The Utah Court of Appeals has reversed a lower court ruling that dismissed claims of negligent misrepresentation and fraud in the inducement of donations from Ralph and Muriel Siebach, who wanted the money to further their son's research.

However, BYU did score a victory. The 3-0 decision upholds a lower court's dismissing a claim that BYU had to follow the Siebachs' intent.

The Court of Appeals decision sends the case back to 4th District Court for further proceedings on the fraud in the inducement and misrepresentation claims, as well as a claim that BYU breached an agreement to return the Siebachs' unspent donations to them. The decision, issued Oct. 8, does not make any determination on the merits of the claims.

The lawsuit stems from a dispute over the Rhetorical Studies Account, established by BYU in 1990 at the request of then-Professor James Siebach, the Siebachs' son. In the following years, the Siebachs and other donors contributed $425,000 to the account, the lawsuit says.

According to the suit, the account was restricted to use for research and promotion of philosophical studies by James Siebach. But in 2011, BYU changed the account from "restricted" to use by Siebach to "unrestricted," the suit claims.

Ralph and Muriel Siebach said they asked that the unspent portion of their donations be returned to them and claim BYU offered to return approximately $114,000, allegedly less than the remaining balance, but then imposed unreasonable conditions on the transfer.

The Provo-based university has countered that although there were negotiations, no agreement was reached to return money to the Siebachs.

The couple filed suit in 2013 seeking an accounting of their donations; a declaration that certain funds were restricted to a specific purpose; and the recovery of "all amounts BYU mismanaged in a manner contrary to the Siebachs' donative intent." The two claimed university officials had stated "unequivocally" in correspondence that their donative intent would be honored and that BYU breached an agreement to give back money to them.

BYU alleged in a motion to dismiss that the suit does not identify any communication by the Siebachs of their donative intent. In addition, the motion said, the Siebachs lack standing to sue because Utah has adopted the Uniform Prudent Management of Institutional Funds Act (UPMIFA), which makes clear the state attorney general is the only party who can bring a legal action concerning the terms of a restrictive gift.

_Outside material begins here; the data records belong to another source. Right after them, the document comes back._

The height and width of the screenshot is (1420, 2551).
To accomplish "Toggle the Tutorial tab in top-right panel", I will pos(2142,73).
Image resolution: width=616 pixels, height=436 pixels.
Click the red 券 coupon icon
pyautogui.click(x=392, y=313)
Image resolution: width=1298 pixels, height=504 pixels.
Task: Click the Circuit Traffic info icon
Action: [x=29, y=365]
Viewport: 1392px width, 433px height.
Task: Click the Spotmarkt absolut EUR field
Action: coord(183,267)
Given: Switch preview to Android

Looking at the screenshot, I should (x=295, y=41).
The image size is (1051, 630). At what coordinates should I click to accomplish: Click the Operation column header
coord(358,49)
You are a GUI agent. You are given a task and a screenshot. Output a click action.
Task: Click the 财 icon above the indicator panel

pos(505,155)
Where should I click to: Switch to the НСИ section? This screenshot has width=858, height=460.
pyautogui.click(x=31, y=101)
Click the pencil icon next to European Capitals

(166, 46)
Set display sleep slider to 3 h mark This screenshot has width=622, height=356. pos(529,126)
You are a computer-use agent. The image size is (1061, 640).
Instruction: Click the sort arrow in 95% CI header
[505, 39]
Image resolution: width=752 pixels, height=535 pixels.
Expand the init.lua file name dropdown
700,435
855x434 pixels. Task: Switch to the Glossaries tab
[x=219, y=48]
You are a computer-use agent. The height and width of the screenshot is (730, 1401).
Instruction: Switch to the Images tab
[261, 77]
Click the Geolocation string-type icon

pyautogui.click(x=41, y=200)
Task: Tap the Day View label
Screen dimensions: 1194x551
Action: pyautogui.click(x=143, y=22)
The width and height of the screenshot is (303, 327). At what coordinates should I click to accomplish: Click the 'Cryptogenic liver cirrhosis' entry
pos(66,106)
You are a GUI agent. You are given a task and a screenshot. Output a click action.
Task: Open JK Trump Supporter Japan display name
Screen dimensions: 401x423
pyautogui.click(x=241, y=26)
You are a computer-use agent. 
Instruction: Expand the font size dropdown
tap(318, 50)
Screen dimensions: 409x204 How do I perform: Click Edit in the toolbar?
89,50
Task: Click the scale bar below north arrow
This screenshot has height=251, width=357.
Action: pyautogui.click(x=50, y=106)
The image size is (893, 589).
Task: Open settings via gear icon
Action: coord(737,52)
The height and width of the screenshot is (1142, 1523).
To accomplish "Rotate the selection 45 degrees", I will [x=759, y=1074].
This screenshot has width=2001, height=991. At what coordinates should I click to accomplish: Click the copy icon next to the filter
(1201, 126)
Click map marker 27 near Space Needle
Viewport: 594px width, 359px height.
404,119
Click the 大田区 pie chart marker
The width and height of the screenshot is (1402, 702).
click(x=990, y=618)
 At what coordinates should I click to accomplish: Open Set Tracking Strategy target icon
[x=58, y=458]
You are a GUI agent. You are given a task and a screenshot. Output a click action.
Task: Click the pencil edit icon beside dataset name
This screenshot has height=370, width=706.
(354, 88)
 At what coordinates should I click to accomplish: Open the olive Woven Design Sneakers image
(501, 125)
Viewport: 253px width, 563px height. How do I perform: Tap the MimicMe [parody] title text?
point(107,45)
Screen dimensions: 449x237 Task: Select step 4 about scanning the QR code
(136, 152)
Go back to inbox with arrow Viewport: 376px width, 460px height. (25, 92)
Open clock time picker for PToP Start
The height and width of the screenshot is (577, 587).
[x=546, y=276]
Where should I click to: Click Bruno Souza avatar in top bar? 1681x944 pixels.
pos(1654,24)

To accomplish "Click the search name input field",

Howard dismissed the suit last year, ruling "a donor who believes a donee is using a gift in a manner that is inconsistent with its terms or purpose must appeal to the state attorney general." The Siebachs then took their case to the Court of Appeals.

The appeals court upheld Howard's ruling on the standing issue but ruled the Siebachs can press their claims that their donations were induced by fraud or negligent misrepresentation.

The ruling notes the UPMIFA governs a charitable institution's post-donation management of funds. However, it says, the state's Charitable Solicitations Act addresses the solicitation of funds and the act "anticipates donors personally seeking damages when their donations are procured by fraud."

The Siebachs also can pursue their breach-of-contract claim, the appeals court said, because the alleged agreement to return money "did not involve donative intent."